SHORT EXERCISE A => From the records, give back unchanged the lines from the line with "Click inside the empty Value field" to the line with "[x=173, y=99]", including both of those lines.

READING PASSAGE =>
# NFL streaming to smart phones, Verizon pays $1 billion for the rights



## keithlock (Feb 5, 2013)

Customer's of the Verizon service will be able to stream more football games over their smart phones, further indication that the TV "game" is changing. Streaming live TV over mobile devices is more appreciated by consumers than downloading the same content after it airs.








Already there are apps being created by satellite and cable companies to allow their customers to stream content to their mobile devices. But the main catch is, the device holders must be subscribers to the service. It doesn't have the same appeal as "free over-the-air" signals do.

While the industry is moving towards streaming it is still a very fragmented picture at this time. For example, some streams are only available to a specific area, and as mentioned, others require paid subscriptions from the provider of the programming. Yet others require a specific device from a specific company.

Aereo is a very affordable option for OTA via the Internet and to get started with them requires little effort. However, their service is only available in select areas at this time, and there are some big players in the industry that are doing what they can to shut them down. So far though, Aereo continues to grow.

*Sunday afternoon NFL games is the focus, plus the SuperBowl can be accesses live from smart phones*

Beginning next year Verizon will begin to focus on Sunday afternoon NFL games to be streamed to the phones. Currently the company shows Monday, Thursday, and Sunday night games, but more games are played across the country on Sunday afternoon, hence the new focus there. Verizon's current deal was set in 2010 and was set up for 4 years for $720 million. The majority of the $1 billion for the next 4 year deal is to get the rights for the Sunday afternoon games that customers want. Exciting news is that the SuperBowl (live) will be streamed to the Verizon customer phones as well.

Major broadcast, satellite and cable providers like FOX, NBC Universal, News Corp, ESPN, Comcast, DirecTV, CBS, and more were getting the exclusive deals in the past, so this is a clear indication of the NFL's focus towards mobile TV moving forward. Deals were set in place for streaming to portable devices but smart phones were left out, leaving room for the initial Verizon deal that is now to be extended. Increases in the watching of football games on mobile devices, NFL finds is not distracting from the cable and satellite viewing of the games.

SHORT EXERCISE B =>
Answer these questions from the post on Verizon's NFL streaming deal:
(i) Which service does the post call a very affordable option for OTA via the Internet?
(ii) How many years did Verizon's 2010 deal cover, and for how much?
(iii) Which NFL games does Verizon currently show?

MATERIAL SHOWN =>

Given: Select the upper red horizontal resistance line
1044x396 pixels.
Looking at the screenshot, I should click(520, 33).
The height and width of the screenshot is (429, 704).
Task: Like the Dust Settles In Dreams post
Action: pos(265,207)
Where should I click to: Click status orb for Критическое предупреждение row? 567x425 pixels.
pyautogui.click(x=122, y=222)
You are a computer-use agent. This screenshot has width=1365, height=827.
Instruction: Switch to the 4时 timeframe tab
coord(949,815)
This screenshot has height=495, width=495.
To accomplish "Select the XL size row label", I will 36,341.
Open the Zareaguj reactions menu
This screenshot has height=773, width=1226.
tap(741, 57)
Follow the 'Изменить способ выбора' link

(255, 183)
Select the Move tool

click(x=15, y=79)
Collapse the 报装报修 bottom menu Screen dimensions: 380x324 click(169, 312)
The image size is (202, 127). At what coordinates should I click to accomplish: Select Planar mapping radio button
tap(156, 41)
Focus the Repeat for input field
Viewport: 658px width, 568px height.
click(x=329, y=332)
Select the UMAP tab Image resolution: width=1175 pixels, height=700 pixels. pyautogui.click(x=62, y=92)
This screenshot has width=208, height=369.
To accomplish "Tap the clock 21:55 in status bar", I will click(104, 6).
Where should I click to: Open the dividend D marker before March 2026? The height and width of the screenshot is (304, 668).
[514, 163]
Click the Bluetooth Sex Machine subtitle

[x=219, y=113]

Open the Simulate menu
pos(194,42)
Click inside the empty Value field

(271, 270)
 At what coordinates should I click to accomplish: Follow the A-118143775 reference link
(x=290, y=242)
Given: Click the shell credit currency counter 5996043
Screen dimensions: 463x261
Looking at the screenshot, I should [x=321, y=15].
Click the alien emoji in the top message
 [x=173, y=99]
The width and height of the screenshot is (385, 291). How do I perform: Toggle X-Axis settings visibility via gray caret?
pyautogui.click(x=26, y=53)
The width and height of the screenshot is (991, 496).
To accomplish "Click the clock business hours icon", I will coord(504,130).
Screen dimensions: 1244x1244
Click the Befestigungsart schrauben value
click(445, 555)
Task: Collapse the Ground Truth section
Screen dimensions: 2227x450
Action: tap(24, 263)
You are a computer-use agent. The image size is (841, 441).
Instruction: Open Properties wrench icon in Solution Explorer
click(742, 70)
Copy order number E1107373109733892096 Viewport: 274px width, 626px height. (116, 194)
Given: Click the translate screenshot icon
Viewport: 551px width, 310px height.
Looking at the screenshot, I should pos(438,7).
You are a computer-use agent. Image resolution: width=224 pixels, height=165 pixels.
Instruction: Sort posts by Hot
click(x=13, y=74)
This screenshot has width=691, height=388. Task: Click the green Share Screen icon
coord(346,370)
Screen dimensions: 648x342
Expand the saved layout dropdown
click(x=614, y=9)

WRITTEN RESPONSE A =>
Click inside the empty Value field

(271, 270)
 At what coordinates should I click to accomplish: Follow the A-118143775 reference link
(x=290, y=242)
Given: Click the shell credit currency counter 5996043
Screen dimensions: 463x261
Looking at the screenshot, I should [x=321, y=15].
Click the alien emoji in the top message
 [x=173, y=99]

WRITTEN RESPONSE B =>
(i) Aereo
(ii) 4 years, for $720 million
(iii) Monday, Thursday, and Sunday night games